Work required
Reproduce only the lines below from the line containing "Task: Sort by the Tax Code column header" to the line containing "How do I perform: Select the 正交轴网 tool?", exactly as written, with both end lines kept. Omit the pictures.

Dataset entries

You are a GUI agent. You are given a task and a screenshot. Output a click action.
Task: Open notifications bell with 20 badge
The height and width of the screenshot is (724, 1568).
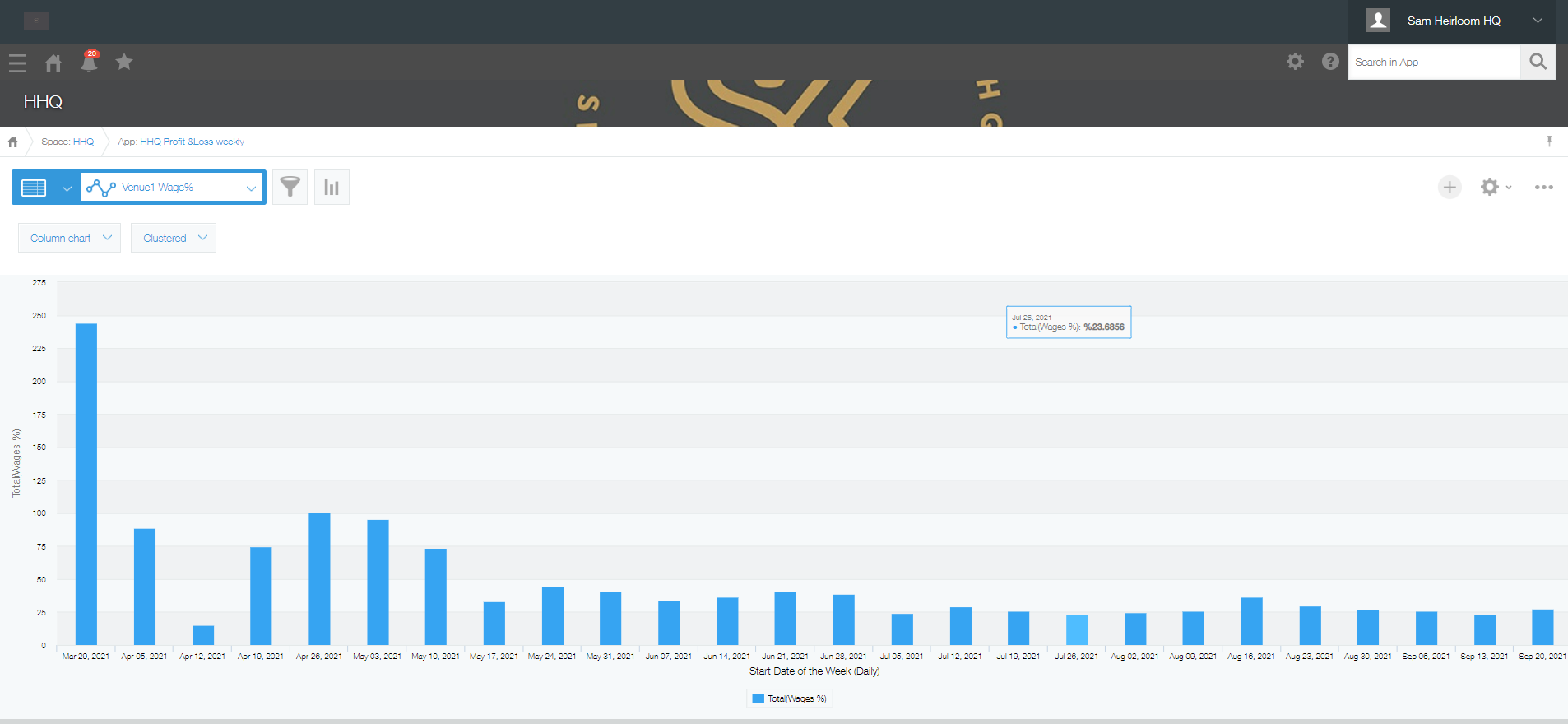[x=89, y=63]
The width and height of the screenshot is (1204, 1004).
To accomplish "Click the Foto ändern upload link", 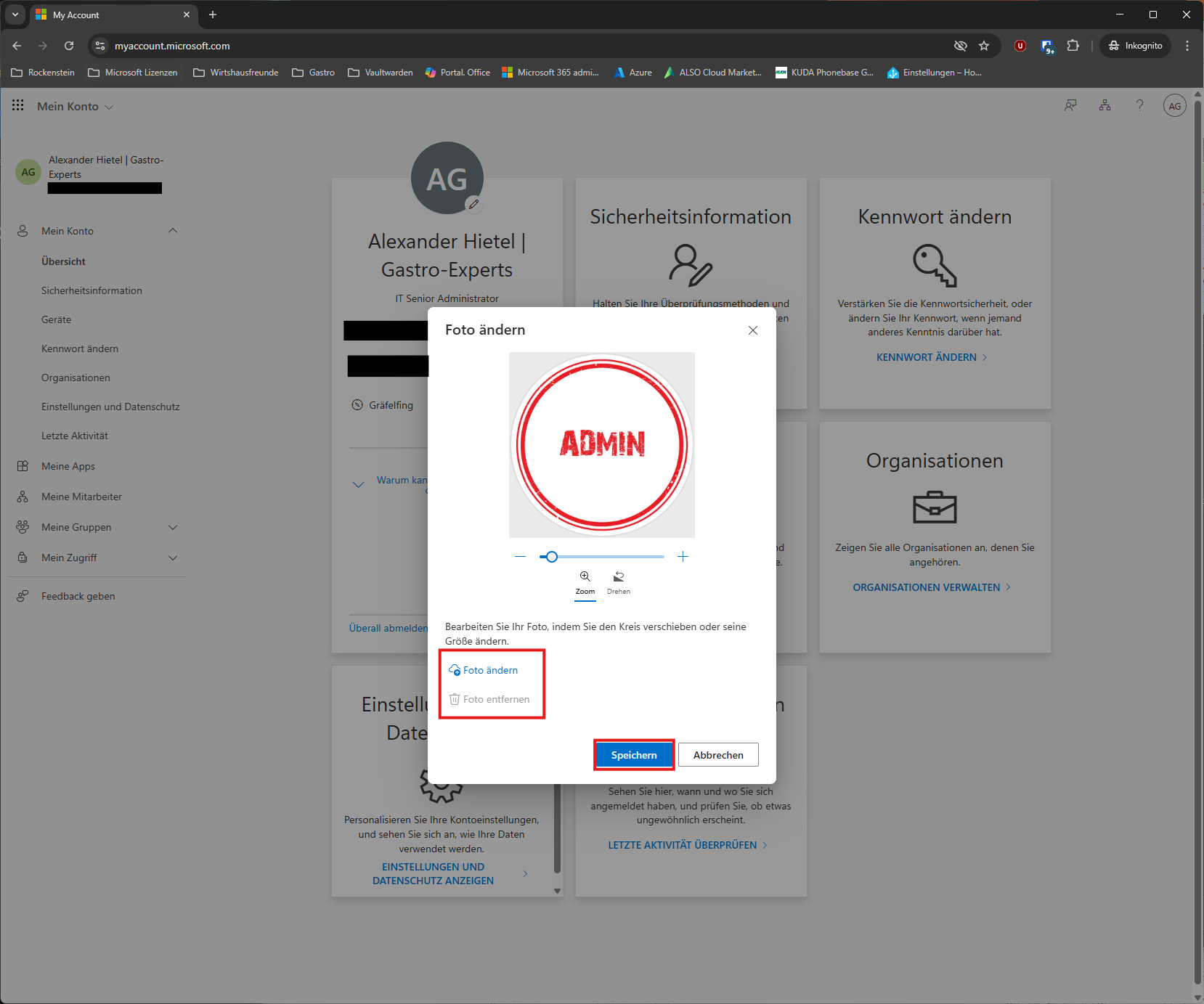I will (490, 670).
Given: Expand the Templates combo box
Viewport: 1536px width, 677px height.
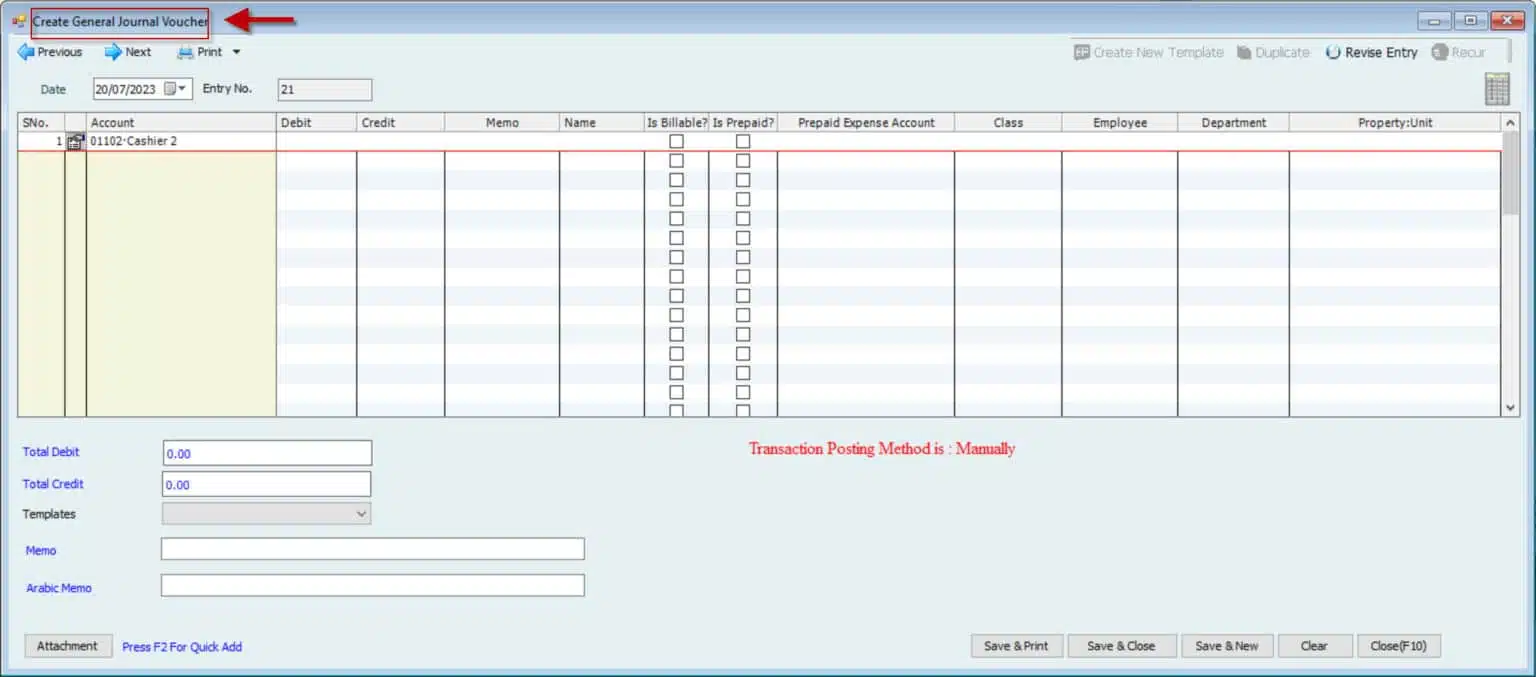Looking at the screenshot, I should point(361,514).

* * *

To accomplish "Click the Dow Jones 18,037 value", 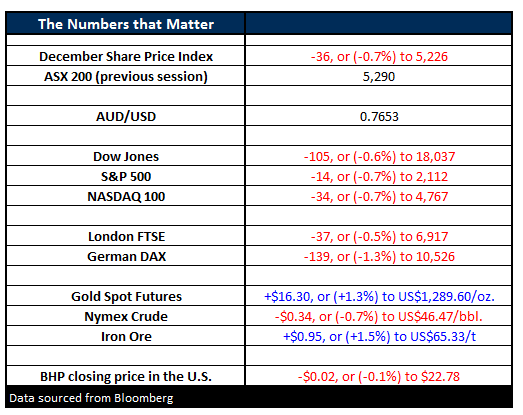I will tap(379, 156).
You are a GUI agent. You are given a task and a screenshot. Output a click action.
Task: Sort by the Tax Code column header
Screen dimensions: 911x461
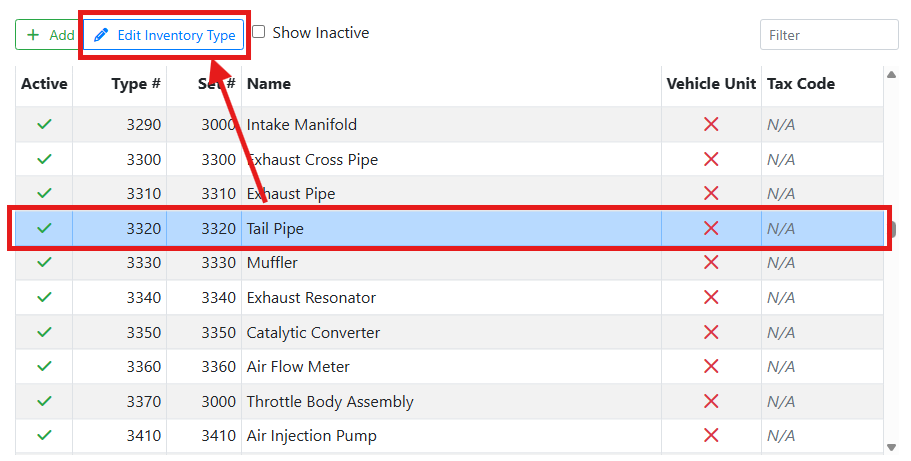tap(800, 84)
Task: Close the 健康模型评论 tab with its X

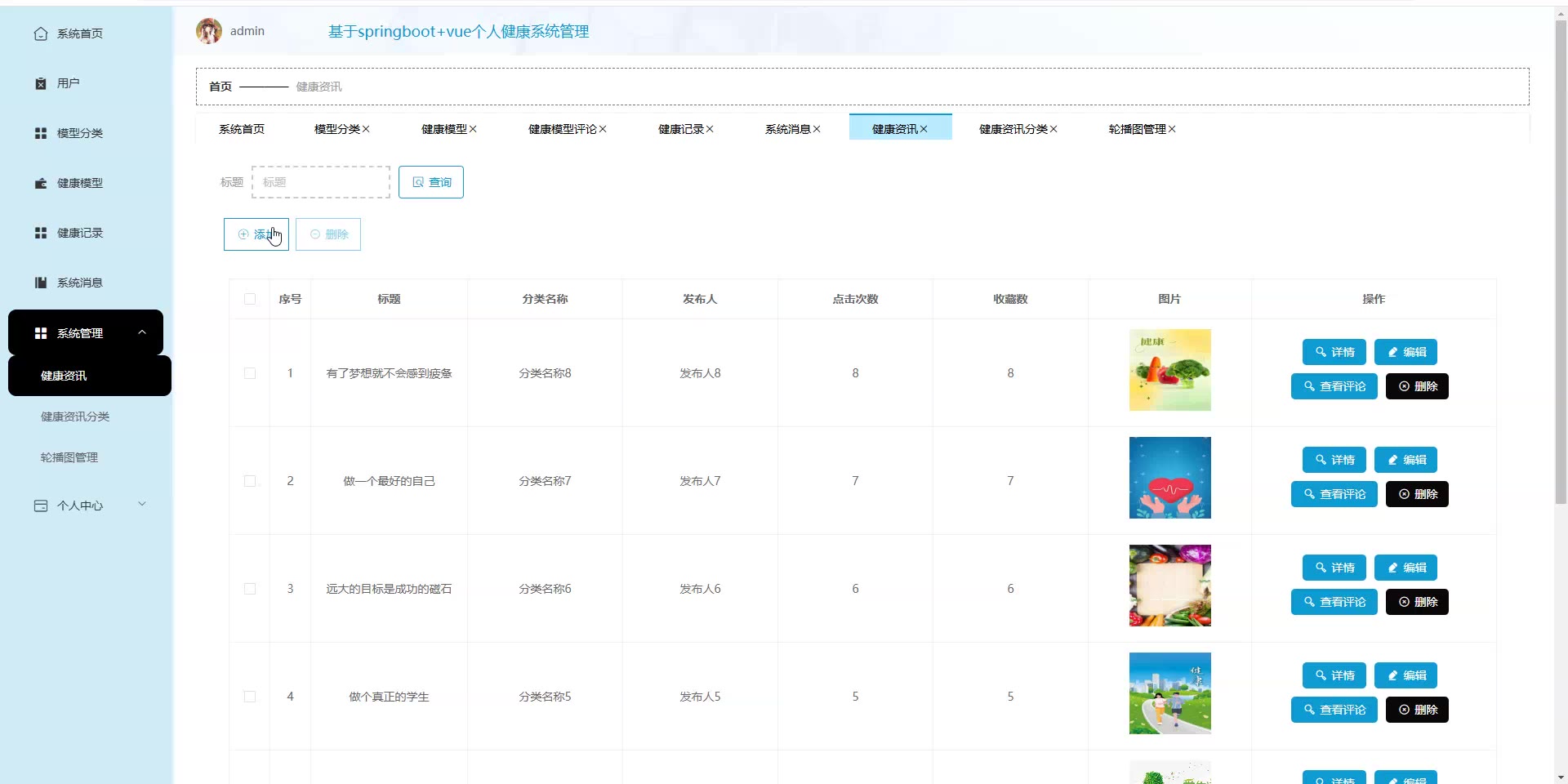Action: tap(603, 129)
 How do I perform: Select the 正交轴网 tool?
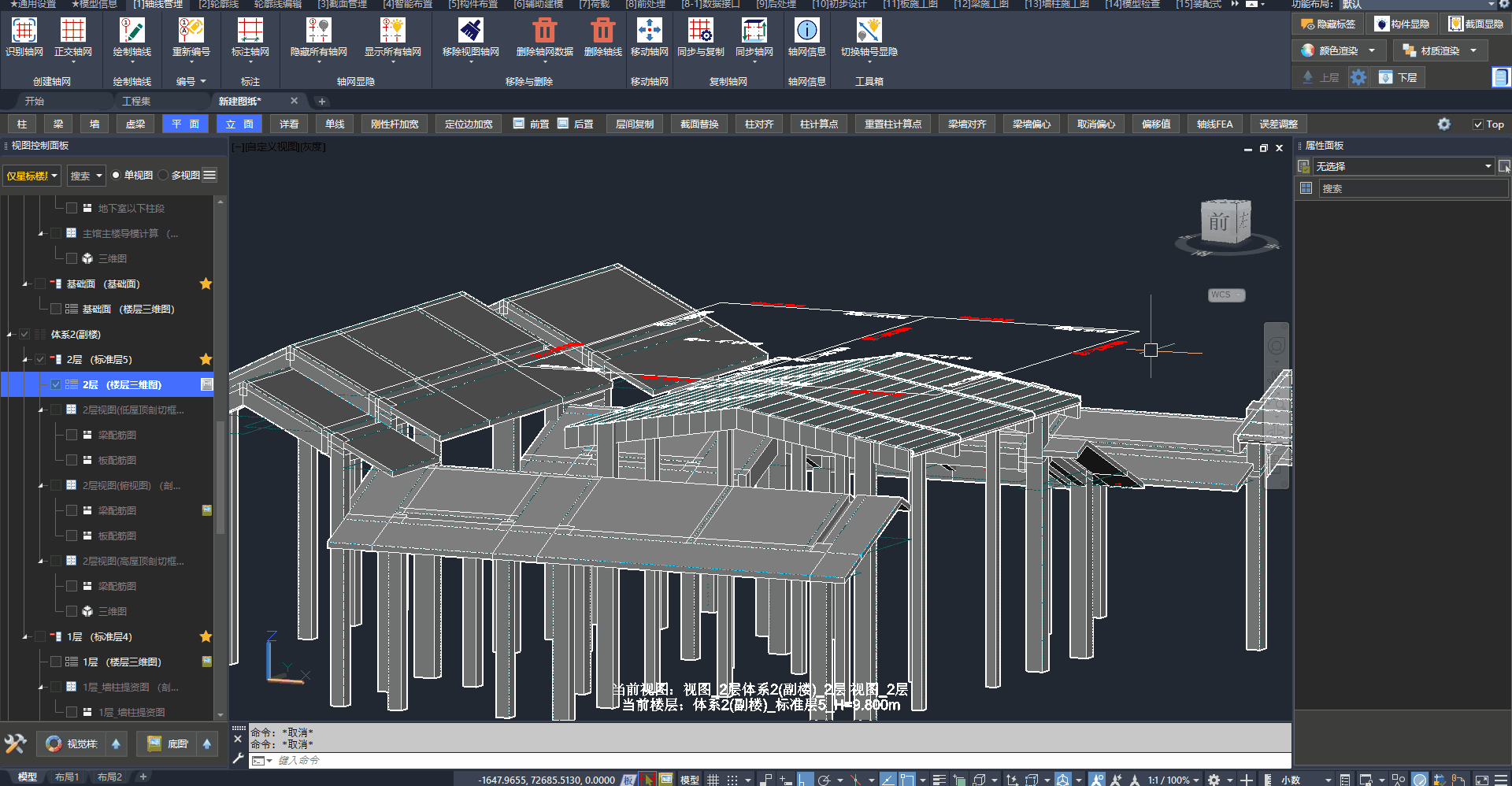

Completed exercise
Task: Sort by the Tax Code column header
Screen dimensions: 911x461
tap(800, 84)
Task: Close the 健康模型评论 tab with its X

Action: tap(603, 129)
 How do I perform: Select the 正交轴网 tool?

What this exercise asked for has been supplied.